Benevolence
Page 19
‘Mary, you dirty, dirty girl! I will not stand by and see you show such lack of respect for our guest.’ He takes her by the arm, wrenching it as he grabs his whip from his belt. He holds the weapon above her and she looks at him boldly as the whip crashes down. She does not cry out.
‘No, no hitting, I wasn’t spitting. I was cleaning the bottle.’ Mary looks down at the Reverend’s boots. Full of hate. She will piss in the milk churn next.
Masters has a rage upon him. He wants to punish her for being part of the surviving race. For having ears and eyes. He wants to punish his Cornish wife for leaving him and the clergy who sent him far from the green shores of Home.
He grabs her arm again but the captain takes his hand and stretches it backwards until Masters calls out in pain. Mary falls from his grasp. Next time she will shit in his lamb stew.
‘I am sorry, so sorry. I don’t know what comes over me. I lack control. A consequence of dark humours that should be bled. A sickness. Mary, I’m sorry, girl,’ says Masters.
‘Enough, Reverend, just leave her to clean up after us. Then she can play her violin for you another time. Go on, Mary, run away. That is what you are good at.’ The captain pulls Masters’ hand from the whip and throws it into a corner.

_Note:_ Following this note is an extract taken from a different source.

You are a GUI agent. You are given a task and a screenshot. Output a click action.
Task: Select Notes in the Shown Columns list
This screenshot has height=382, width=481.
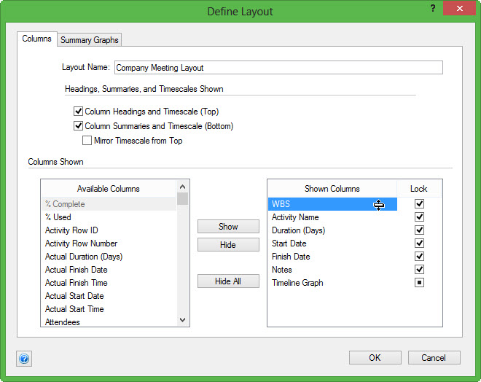click(x=282, y=270)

He can beat her all he wants, but she will not bow down for him. He is not a man of God, for he has no compassion.
Captain Woodrow tousles her hair and grabs her chin.
‘Oh, I think we can make you do anything we wish. Can’t we, Reverend? You will be useful one day. Go on, out you go.’ He slaps her backside and pushes her towards the door.
She feels anger coming but beats it down. Not now, not at this moment, she will wait for a better one. As she walks out of the room, she knocks another wine bottle over. The precious English claret flows like blood and the cook flogs her again with a wooden spoon for being careless.
…
The next day, Mary hears that Jerungi and his band have stolen from an outlying farm and have taken muzzle loaders and lead shot, and wheat. She wonders how the Governor will make his peace with them now. And the kitchen is alive with rumours of her helping the prisoner escape. Mary is now also the enemy. She must run away or face imprisonment.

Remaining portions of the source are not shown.